Thai National Artist (1910–1987)

Chalerm Buathang (เฉลิม บัวทั่ง, , /th/; August 29, 1910 – June 11, 1987) was a Thai musician and lyricist. He was awarded as the National Artist in 1986.

==Life and career==
Chalerm Buathang was born on August 29, 1910, in Bang Yai District, Nonthaburi Province. He was one of the eighteen children of Pun Buathang and his wife, Thanom Buathang. His father was one of the musician that played for Benbadhanabongse. After his highness passed away, he returned home to teach his children music.
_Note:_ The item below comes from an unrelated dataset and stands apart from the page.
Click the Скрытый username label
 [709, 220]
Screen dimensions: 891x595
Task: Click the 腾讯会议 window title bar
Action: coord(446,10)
Buathang started playing Ranat with his father at the age of 6, then he learned playing Thai music with Phraya Prasanduriyasap. After his teacher passed away, he got into another class and learned with Phraya Aniruthdheva.

In 1932, during the Plaek Phibunsongkhram era, his music group got merged into Fine Arts Department. He got out of the music group and became a music teacher, which he later came back to the music group again.

In 1986, he got awarded as the National Artist.

==Personal life==
Buathang was married to Sawai Buathang and had 11 children together, 4 of which died when they were little.

==Death==
Buathang passed away by lung cancer on June 11, 1987, at the age of 76.